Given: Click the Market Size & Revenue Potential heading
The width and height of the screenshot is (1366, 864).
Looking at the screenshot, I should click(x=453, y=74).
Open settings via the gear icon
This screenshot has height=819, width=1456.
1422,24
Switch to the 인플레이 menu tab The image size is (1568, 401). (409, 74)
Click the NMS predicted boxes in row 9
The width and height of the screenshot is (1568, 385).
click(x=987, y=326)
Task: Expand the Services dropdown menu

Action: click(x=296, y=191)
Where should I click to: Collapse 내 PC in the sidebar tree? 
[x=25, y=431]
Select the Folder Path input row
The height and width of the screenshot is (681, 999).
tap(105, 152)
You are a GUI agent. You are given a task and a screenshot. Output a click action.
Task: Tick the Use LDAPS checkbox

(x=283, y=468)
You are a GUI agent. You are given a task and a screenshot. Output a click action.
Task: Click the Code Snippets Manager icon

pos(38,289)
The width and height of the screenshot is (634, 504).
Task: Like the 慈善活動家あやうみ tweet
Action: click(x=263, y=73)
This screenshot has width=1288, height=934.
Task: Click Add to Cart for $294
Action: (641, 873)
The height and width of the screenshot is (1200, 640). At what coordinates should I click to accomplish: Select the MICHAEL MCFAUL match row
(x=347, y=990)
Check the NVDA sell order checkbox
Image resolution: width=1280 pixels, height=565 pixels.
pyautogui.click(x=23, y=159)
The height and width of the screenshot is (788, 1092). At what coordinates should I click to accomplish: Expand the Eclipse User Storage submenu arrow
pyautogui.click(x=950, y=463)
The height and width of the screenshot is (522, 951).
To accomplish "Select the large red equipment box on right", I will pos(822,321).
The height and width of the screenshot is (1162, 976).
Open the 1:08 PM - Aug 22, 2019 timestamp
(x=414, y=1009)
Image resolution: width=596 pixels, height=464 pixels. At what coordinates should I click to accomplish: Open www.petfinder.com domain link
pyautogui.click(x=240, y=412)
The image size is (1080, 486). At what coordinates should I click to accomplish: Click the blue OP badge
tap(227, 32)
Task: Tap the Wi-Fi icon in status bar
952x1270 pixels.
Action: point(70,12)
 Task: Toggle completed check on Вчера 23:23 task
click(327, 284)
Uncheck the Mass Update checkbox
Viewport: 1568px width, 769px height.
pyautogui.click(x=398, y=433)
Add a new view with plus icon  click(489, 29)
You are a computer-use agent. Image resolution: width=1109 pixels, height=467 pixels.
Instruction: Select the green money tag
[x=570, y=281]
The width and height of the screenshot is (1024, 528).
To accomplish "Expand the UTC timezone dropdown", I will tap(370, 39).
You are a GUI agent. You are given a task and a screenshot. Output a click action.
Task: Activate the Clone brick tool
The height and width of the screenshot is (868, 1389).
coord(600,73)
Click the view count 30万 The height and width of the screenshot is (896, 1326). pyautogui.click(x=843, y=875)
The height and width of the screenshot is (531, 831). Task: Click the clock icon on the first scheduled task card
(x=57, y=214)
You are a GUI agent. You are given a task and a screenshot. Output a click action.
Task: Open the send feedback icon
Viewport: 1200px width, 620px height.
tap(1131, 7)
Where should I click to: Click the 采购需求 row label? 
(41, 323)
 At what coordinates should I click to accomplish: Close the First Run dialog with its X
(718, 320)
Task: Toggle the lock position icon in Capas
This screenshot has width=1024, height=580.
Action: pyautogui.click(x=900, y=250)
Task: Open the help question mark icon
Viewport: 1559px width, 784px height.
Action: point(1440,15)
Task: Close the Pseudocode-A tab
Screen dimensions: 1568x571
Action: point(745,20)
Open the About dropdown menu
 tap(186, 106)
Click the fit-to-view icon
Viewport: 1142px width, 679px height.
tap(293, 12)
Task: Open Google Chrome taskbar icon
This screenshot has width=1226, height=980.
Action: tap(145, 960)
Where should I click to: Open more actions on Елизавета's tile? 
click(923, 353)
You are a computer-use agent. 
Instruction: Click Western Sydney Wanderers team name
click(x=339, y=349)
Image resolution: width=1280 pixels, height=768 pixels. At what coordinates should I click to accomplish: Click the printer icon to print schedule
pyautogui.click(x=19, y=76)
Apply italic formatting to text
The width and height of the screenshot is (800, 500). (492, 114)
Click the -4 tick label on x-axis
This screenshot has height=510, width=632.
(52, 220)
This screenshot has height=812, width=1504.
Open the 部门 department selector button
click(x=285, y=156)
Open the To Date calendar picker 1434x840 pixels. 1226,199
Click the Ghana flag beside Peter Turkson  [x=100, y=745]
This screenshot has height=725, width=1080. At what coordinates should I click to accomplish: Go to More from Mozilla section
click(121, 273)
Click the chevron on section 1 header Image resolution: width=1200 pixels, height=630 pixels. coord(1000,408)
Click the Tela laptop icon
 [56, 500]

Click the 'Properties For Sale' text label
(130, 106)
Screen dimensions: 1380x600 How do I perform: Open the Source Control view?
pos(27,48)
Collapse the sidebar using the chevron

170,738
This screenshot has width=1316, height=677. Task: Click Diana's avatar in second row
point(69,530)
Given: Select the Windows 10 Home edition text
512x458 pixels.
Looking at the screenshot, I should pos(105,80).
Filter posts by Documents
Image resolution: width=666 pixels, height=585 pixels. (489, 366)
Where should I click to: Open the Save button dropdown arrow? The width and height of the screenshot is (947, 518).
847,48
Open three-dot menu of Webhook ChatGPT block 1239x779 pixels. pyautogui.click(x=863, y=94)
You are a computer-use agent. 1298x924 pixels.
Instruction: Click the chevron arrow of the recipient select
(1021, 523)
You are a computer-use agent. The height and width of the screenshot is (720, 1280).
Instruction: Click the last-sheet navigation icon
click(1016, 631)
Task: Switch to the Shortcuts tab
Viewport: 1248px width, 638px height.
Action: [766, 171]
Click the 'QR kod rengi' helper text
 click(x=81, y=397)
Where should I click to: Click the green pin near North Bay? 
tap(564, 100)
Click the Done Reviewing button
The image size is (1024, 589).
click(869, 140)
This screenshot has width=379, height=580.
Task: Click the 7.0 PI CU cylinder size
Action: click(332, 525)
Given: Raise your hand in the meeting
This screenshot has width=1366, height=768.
+-------+
* Task statement *
Whatever appears in the material must be set down again, word for word.

* Result of the exercise *
Given: Click the Market Size & Revenue Potential heading
The width and height of the screenshot is (1366, 864).
Looking at the screenshot, I should click(x=453, y=74).
Open settings via the gear icon
This screenshot has height=819, width=1456.
1422,24
Switch to the 인플레이 menu tab The image size is (1568, 401). (409, 74)
Click the NMS predicted boxes in row 9
The width and height of the screenshot is (1568, 385).
click(x=987, y=326)
Task: Expand the Services dropdown menu

Action: click(x=296, y=191)
Where should I click to: Collapse 내 PC in the sidebar tree? 
[x=25, y=431]
Select the Folder Path input row
The height and width of the screenshot is (681, 999).
tap(105, 152)
You are a GUI agent. You are given a task and a screenshot. Output a click action.
Task: Tick the Use LDAPS checkbox

(x=283, y=468)
You are a GUI agent. You are given a task and a screenshot. Output a click action.
Task: Click the Code Snippets Manager icon

pos(38,289)
The width and height of the screenshot is (634, 504).
Task: Like the 慈善活動家あやうみ tweet
Action: click(x=263, y=73)
This screenshot has width=1288, height=934.
Task: Click Add to Cart for $294
Action: (641, 873)
The height and width of the screenshot is (1200, 640). At what coordinates should I click to accomplish: Select the MICHAEL MCFAUL match row
(x=347, y=990)
Check the NVDA sell order checkbox
Image resolution: width=1280 pixels, height=565 pixels.
pyautogui.click(x=23, y=159)
The height and width of the screenshot is (788, 1092). At what coordinates should I click to accomplish: Expand the Eclipse User Storage submenu arrow
pyautogui.click(x=950, y=463)
The height and width of the screenshot is (522, 951).
To accomplish "Select the large red equipment box on right", I will pos(822,321).
The height and width of the screenshot is (1162, 976).
Open the 1:08 PM - Aug 22, 2019 timestamp
(x=414, y=1009)
Image resolution: width=596 pixels, height=464 pixels. At what coordinates should I click to accomplish: Open www.petfinder.com domain link
pyautogui.click(x=240, y=412)
The image size is (1080, 486). At what coordinates should I click to accomplish: Click the blue OP badge
tap(227, 32)
Task: Tap the Wi-Fi icon in status bar
952x1270 pixels.
Action: point(70,12)
 Task: Toggle completed check on Вчера 23:23 task
click(327, 284)
Uncheck the Mass Update checkbox
Viewport: 1568px width, 769px height.
pyautogui.click(x=398, y=433)
Add a new view with plus icon  click(489, 29)
You are a computer-use agent. Image resolution: width=1109 pixels, height=467 pixels.
Instruction: Select the green money tag
[x=570, y=281]
The width and height of the screenshot is (1024, 528).
To accomplish "Expand the UTC timezone dropdown", I will tap(370, 39).
You are a GUI agent. You are given a task and a screenshot. Output a click action.
Task: Activate the Clone brick tool
The height and width of the screenshot is (868, 1389).
coord(600,73)
Click the view count 30万 The height and width of the screenshot is (896, 1326). pyautogui.click(x=843, y=875)
The height and width of the screenshot is (531, 831). Task: Click the clock icon on the first scheduled task card
(x=57, y=214)
You are a GUI agent. You are given a task and a screenshot. Output a click action.
Task: Open the send feedback icon
Viewport: 1200px width, 620px height.
tap(1131, 7)
Where should I click to: Click the 采购需求 row label? 
(41, 323)
 At what coordinates should I click to accomplish: Close the First Run dialog with its X
(718, 320)
Task: Toggle the lock position icon in Capas
This screenshot has width=1024, height=580.
Action: pyautogui.click(x=900, y=250)
Task: Open the help question mark icon
Viewport: 1559px width, 784px height.
Action: point(1440,15)
Task: Close the Pseudocode-A tab
Screen dimensions: 1568x571
Action: point(745,20)
Open the About dropdown menu
 tap(186, 106)
Click the fit-to-view icon
Viewport: 1142px width, 679px height.
tap(293, 12)
Task: Open Google Chrome taskbar icon
This screenshot has width=1226, height=980.
Action: tap(145, 960)
Where should I click to: Open more actions on Елизавета's tile? 
click(923, 353)
You are a computer-use agent. 
Instruction: Click Western Sydney Wanderers team name
click(x=339, y=349)
Image resolution: width=1280 pixels, height=768 pixels. At what coordinates should I click to accomplish: Click the printer icon to print schedule
pyautogui.click(x=19, y=76)
Apply italic formatting to text
The width and height of the screenshot is (800, 500). (492, 114)
Click the -4 tick label on x-axis
This screenshot has height=510, width=632.
(52, 220)
This screenshot has height=812, width=1504.
Open the 部门 department selector button
click(x=285, y=156)
Open the To Date calendar picker 1434x840 pixels. 1226,199
Click the Ghana flag beside Peter Turkson  [x=100, y=745]
This screenshot has height=725, width=1080. At what coordinates should I click to accomplish: Go to More from Mozilla section
click(121, 273)
Click the chevron on section 1 header Image resolution: width=1200 pixels, height=630 pixels. coord(1000,408)
Click the Tela laptop icon
 [56, 500]

Click the 'Properties For Sale' text label
(130, 106)
Screen dimensions: 1380x600 How do I perform: Open the Source Control view?
pos(27,48)
Collapse the sidebar using the chevron

170,738
This screenshot has width=1316, height=677. Task: Click Diana's avatar in second row
point(69,530)
Given: Select the Windows 10 Home edition text
512x458 pixels.
Looking at the screenshot, I should pos(105,80).
Filter posts by Documents
Image resolution: width=666 pixels, height=585 pixels. (489, 366)
Where should I click to: Open the Save button dropdown arrow? The width and height of the screenshot is (947, 518).
847,48
Open three-dot menu of Webhook ChatGPT block 1239x779 pixels. pyautogui.click(x=863, y=94)
You are a computer-use agent. 1298x924 pixels.
Instruction: Click the chevron arrow of the recipient select
(1021, 523)
You are a computer-use agent. The height and width of the screenshot is (720, 1280).
Instruction: Click the last-sheet navigation icon
click(1016, 631)
Task: Switch to the Shortcuts tab
Viewport: 1248px width, 638px height.
Action: [766, 171]
Click the 'QR kod rengi' helper text
 click(x=81, y=397)
Where should I click to: Click the green pin near North Bay? 
tap(564, 100)
Click the Done Reviewing button
The image size is (1024, 589).
click(869, 140)
This screenshot has width=379, height=580.
Task: Click the 7.0 PI CU cylinder size
Action: click(332, 525)
Given: Raise your hand in the meeting
This screenshot has width=1366, height=768.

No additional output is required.